**Given problem**: In the machine learning notebook below, which features did the SelectKBest step remove?

**Extracted text**:
[start]
Import libraries


In [31]:
import pandas as pd
from lightgbm import LGBMClassifier
from sklearn.metrics import roc_auc_score
from sklearn.model_selection import train_test_split
from sklearn.feature_selection import SelectKBest, f_classif
import warnings
from sklearn.impute import SimpleImputer

Remove warnings


In [32]:
warnings.filterwarnings('ignore')

load data and define categorical variables

In [33]:
X_full = pd.read_parquet('data/train.parquet')

cat_cols = [
    'channel_code', 'city', 'city_type',
    'index_city_code', 'ogrn_month', 'ogrn_year',
    'branch_code', 'okved', 'segment'
]

X_full[cat_cols] = X_full[cat_cols].astype("category")
X_full.drop(labels=['id', 'target_1', 'target_2'], axis=1, inplace=True)

y will be result column to train and validate model

In [34]:
y = X_full['total_target']

X_full.drop('total_target', axis=1, inplace=True)

Impute data and select k best features using SelectKBest from sklearn then print removed features

In [50]:
my_imputer = SimpleImputer()
X_new = pd.DataFrame(my_imputer.fit_transform(X_full.copy()))

fvalue_selector = SelectKBest(f_classif, k=96)
X_kbest = fvalue_selector.fit_transform(X_new, y)

bad_names = [x for x in X_full.columns if x not in X_full.columns[fvalue_selector.get_support()]]
bad_names

['ogrn_days_end_month', 'ogrn_days_end_quarter', 'cnt_cred_f_oper_3m']

Split data to test and train

In [51]:
x_train, x_val, y_train, y_val = train_test_split(X_kbest, y,
                                                  test_size=0.3,
                                                  random_state=191)

1. Define model with parameters that were selected using random search and cross validation;
2. Fit and predict;
3. Score model by roc_auc_score.

In [52]:
model = LGBMClassifier(n_estimators=229,reg_alpha=10,reg_lambda=10,subsample_for_bin=200000, random_state=12,
                       colsample_bytree=0.45,verbose=-1, n_jobs=5)
model.fit(x_train, y_train)

y_pred = model.predict_proba(x_val)[:, 1]

roc_auc_score(y_val, y_pred)

0.8873265511737458

Applying previous steps to clear test data and make prediction.

In [53]:
X_test = pd.read_parquet('data/test.parquet')
cat_cols = [
    'channel_code', 'city', 'city_type',
    'index_city_code', 'ogrn_month', 'ogrn_year',
    'branch_code', 'okved', 'segment'
]

X_test[cat_cols] = X_test[cat_cols].astype("category")
X_test.drop(labels=['id']+bad_names, axis=1, inplace=True)

my_imputer = SimpleImputer(strategy='most_frequent')
X_test_new = pd.DataFrame(my_imputer.fit_transform(X_test.copy()))
test_score = model.predict_proba(X_test)[:, 1]

Load sample submission file and fill with our predictions

In [55]:
sample_submission_df = pd.read_csv("data/sample_submission.csv")
sample_submission_df.head()
sample_submission_df["score"] = test_score
sample_submission_df.head()

Unnamed: 0,id,score
0,300000,0.074172
1,300001,0.151056
2,300002,0.00421
3,300003,0.005599
4,300004,0.005088


Save predictions to csv file

In [56]:
sample_submission_df.to_csv("my_submission.csv", index=False)
[end]
**Given information**:
[start]
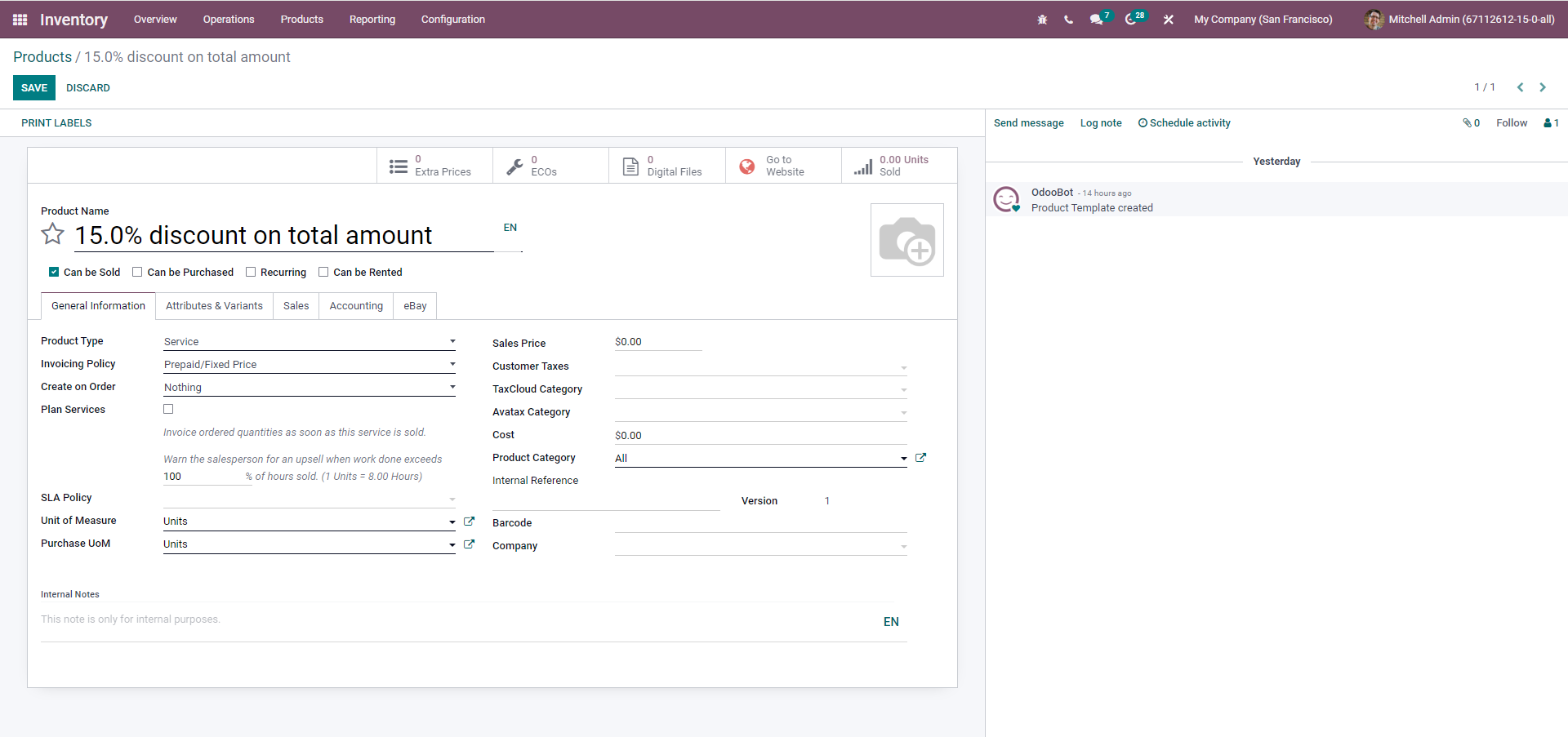Click the product image camera placeholder
The image size is (1568, 737).
pos(906,240)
[end]
**Reply to the exercise**: ogrn_days_end_month, ogrn_days_end_quarter, and cnt_cred_f_oper_3m